BRITAIN: ROUTINE ULTRASOUND QUESTIONED – Utility of a routine ultrasound for detection of ectopic pregnancies amongst women requesting abortion: a retrospective review
by Clara I Duncan, John J Reynolds-Wright, Sharon T Cameron
BMJ SRH Journal 2021;12 January:1-2 DOI: 10.1136/bmjsrh-2020-bsacp.2
This abstract was published as part of a group of five abstracts for the Online Webinar Conference Jointly Organised by the British Society of Abortion Care Providers and the Royal Society of Medicine’s Sexuality & Sexual Health Section, held on 12 October 2020.
Background – Routine ultrasound may be used in abortion services to determine gestational age and confirm an intrauterine pregnancy. However, women may present before there is definitive evidence of an intrauterine pregnancy and the utility of routine ultrasound in excluding ectopic pregnancy is unclear. We sought to determine the rate of ectopic pregnancy and the utility of routine ultrasound in their detection, in a community abortion service.

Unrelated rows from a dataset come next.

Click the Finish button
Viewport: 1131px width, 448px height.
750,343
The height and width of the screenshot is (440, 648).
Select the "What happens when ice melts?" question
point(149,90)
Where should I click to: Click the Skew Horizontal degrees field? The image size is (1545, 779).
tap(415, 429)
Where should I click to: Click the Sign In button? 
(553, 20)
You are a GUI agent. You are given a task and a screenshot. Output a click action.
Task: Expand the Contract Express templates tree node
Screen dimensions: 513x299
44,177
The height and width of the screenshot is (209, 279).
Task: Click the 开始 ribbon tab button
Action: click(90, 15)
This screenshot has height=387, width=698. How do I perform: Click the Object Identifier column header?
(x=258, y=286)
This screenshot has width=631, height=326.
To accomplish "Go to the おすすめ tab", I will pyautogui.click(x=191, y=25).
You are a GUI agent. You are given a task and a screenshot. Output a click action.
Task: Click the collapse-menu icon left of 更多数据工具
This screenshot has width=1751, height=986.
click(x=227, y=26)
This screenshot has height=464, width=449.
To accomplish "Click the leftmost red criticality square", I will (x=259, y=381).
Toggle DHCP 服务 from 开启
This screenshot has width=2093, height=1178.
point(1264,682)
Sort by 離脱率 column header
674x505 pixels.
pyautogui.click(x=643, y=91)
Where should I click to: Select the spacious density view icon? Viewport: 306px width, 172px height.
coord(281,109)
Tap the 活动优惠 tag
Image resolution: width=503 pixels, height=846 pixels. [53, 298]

Methods – Retrospective case record review of women requesting abortion over 5 years (2015–2019) at a service conducting routine ultrasound (Edinburgh, UK), with an outcome of ectopic pregnancy or pregnancy of unknown location (PUL). Records were searched for symptoms at presentation, development of symptoms during clinical care, significant risk factors and routine ultrasound findings.
Results – 29 out of 11 381 women (0.25%, 95% CI 0.18%– 0.33%) had an outcome of ectopic pregnancy or PUL (tubal=18, caesarean scar=1, heterotopic=1, PUL=9). 11 (38%) cases had either symptoms at presentation (n=8) and/or significant risk factors for ectopic (n=4). A further 12 women developed symptoms during their clinical care. Of the remaining 6, 3 were PUL treated with methotrexate and 3 were ectopic (salpingectomy=2, methotrexate=1). However, in 2 of these 6 cases, ultrasound falsely indicated an intrauterine pregnancy.
Conclusions – Ectopic pregnancies are uncommon amongst women presenting for abortion. The value of routine ultrasound in excluding ectopic pregnancy in symptom-free women without significant risk factors is questionable as it may aid detection of some cases but may give false reassurance that a pregnancy is intrauterine.